— Start of Record excerpts —
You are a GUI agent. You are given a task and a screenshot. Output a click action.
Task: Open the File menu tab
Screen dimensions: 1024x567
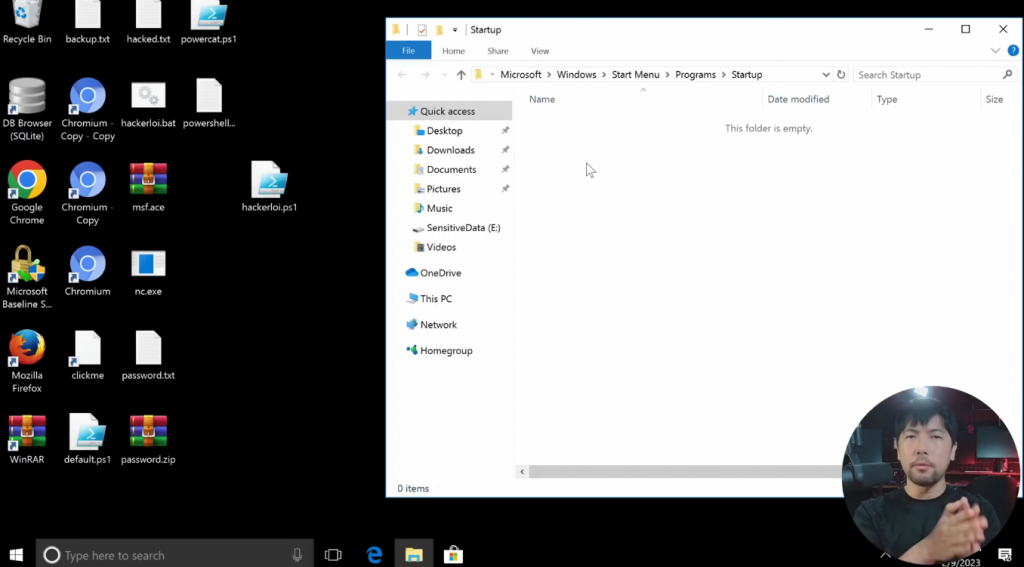(408, 51)
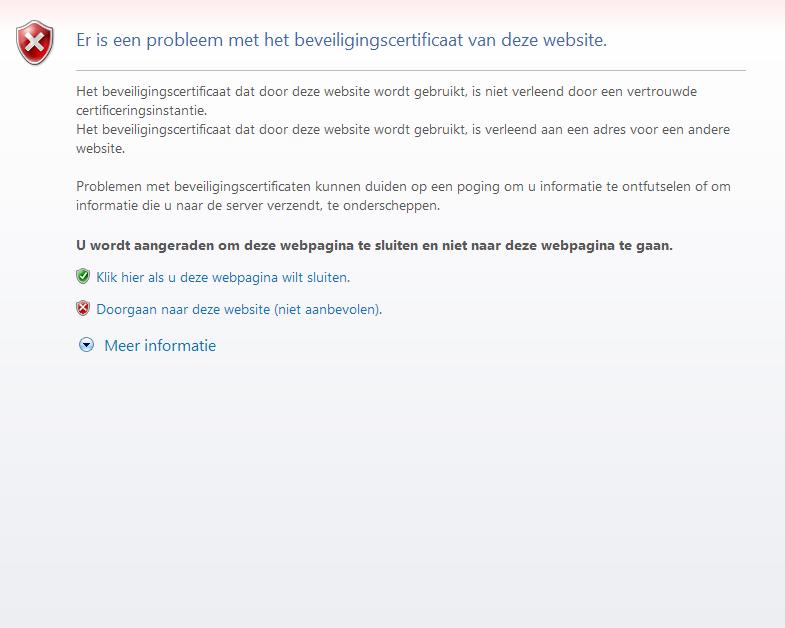Click the large red shield error icon
This screenshot has width=785, height=628.
tap(35, 43)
— End of Record excerpts —
Your goal:
Format every line of the rows above as a Markdown table with two columns, No and Text, numbering the lines in order and skipping any blank ones. Leave the pictures out of the answer.

Completed task:
| No | Text |
|---|---|
| 1 | You are a GUI agent. You are given a task and a screenshot. Output a click action. |
| 2 | Task: Open the File menu tab |
| 3 | Screen dimensions: 1024x567 |
| 4 | (408, 51) |
| 5 | Click the large red shield error icon |
| 6 | This screenshot has width=785, height=628. |
| 7 | tap(35, 43) |